The essence of Christianity is love and there is a little room for love in Susah's heart. She has frequent visions of Dachux (including one very powerful one at the walls of the Garden of Eden, which the Dragoneer Corps exists to protect), whose history and rivalry with Noah, Susah's father, is further explored in this book. I read somewhere that Sutherland plans ten or eleven books for this series and chances are the conversation that will reconcile Noah and Susah will only take place much later. It's also possible that when Noah explains everything to Susah, they will not be reconciled because God has told Noah that Susah will not board the Ark.

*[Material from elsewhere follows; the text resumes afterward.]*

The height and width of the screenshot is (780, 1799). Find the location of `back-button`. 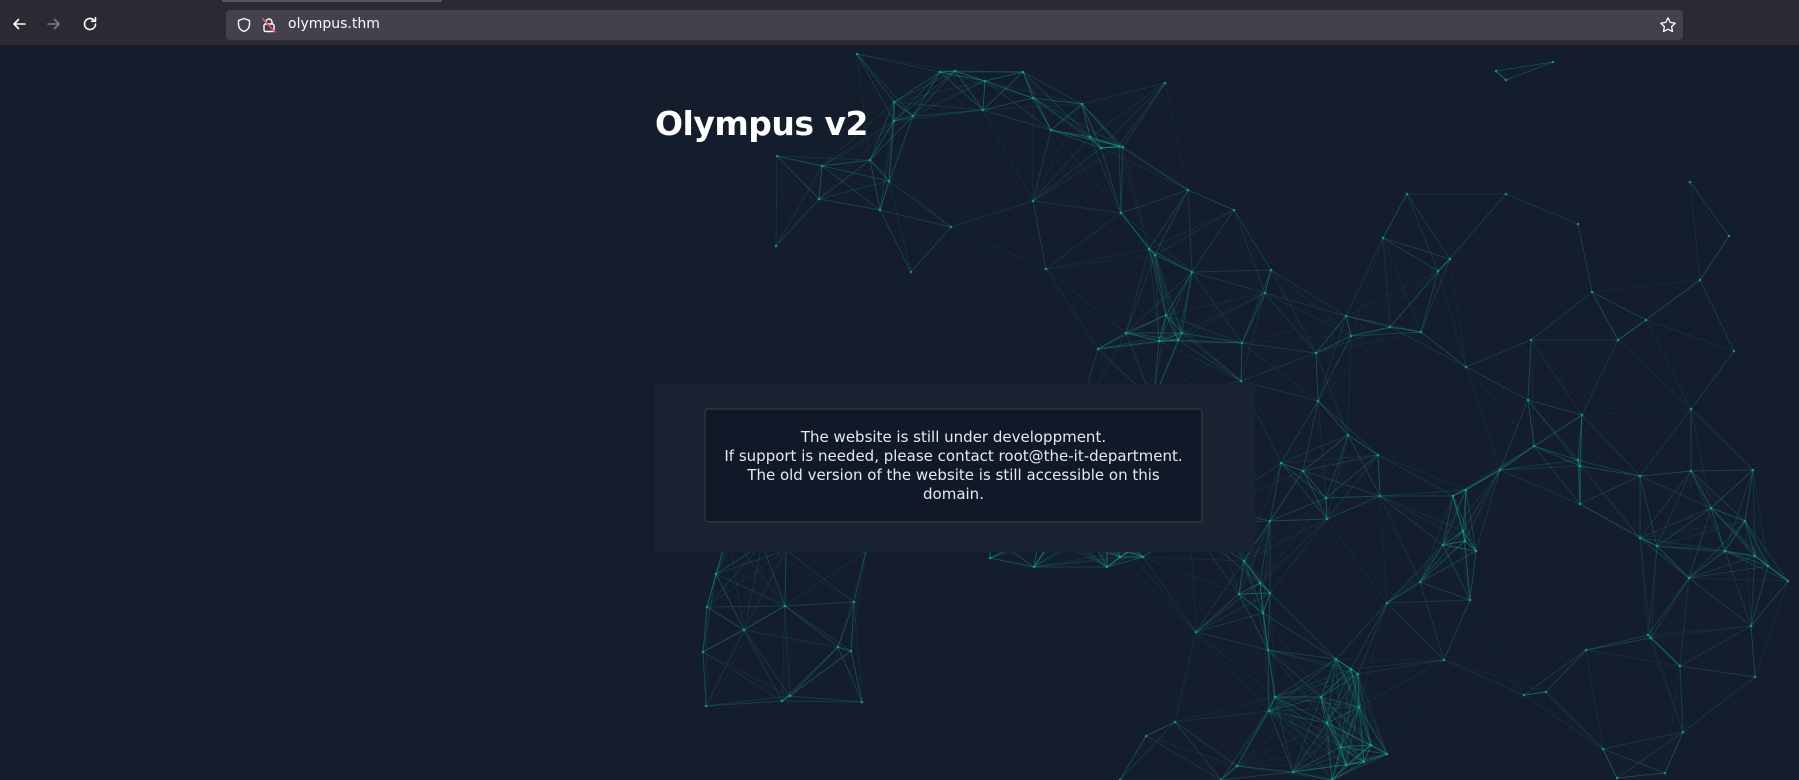

back-button is located at coordinates (19, 24).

If it is ever published, I will read the third book anyway because there are still almost 80 years to go until the Flood and that is a lot of time for Susah's character to develop. It's also a lot of time for a lot more violence and social decay to confirm God in His perception that the world He has created deserves to be destroyed. The connection between the Flood and humanity's ultimate fate (Revelations) will no doubt be explored at greater length through Sutherland's skillful skewering of modern mores and institutions. This element of the books is almost enough to make you overlook Sutherland's love of violence, the modern institution he should be skewering. There is some hope that Noah will do so when he finally explains himself -- he refuses an offer to take over the army in this book, when his father Lamech is promoted to Chief Elder, indicating his distaste for violence.
There are a few interesting developments in this book, which culminates in an extended series of battle sequences taking place in southeast Sethica. We find out that one-sixth (500,000) of the population of Sethopolis is made up of half-ogres, which suggests that the majority of the women in Sethopolis have been raped multiple times by an ogre, unless there's something special about ogre sperm such that it knocks up any woman automatically. When Abaddon captures Susah and she rejects his offer to become one of his brood mares, he decides for some reason that he would rather kill her than give her to the Nephilim and ogres, who are mostly fighting so that they can rape human women (I think). There are even entire chapters told from the point of view of a Cainite officer, Colonel Rek, who has an interesting plan to bring about an alliance between the Cainites and Sethica. But I think I have already figured out how Susah plays into this plan and that she will refuse to marry a Cainite prince. Anyway, overall, I give this book two stars and hope that the third book allows Susah's character to become a little more balanced.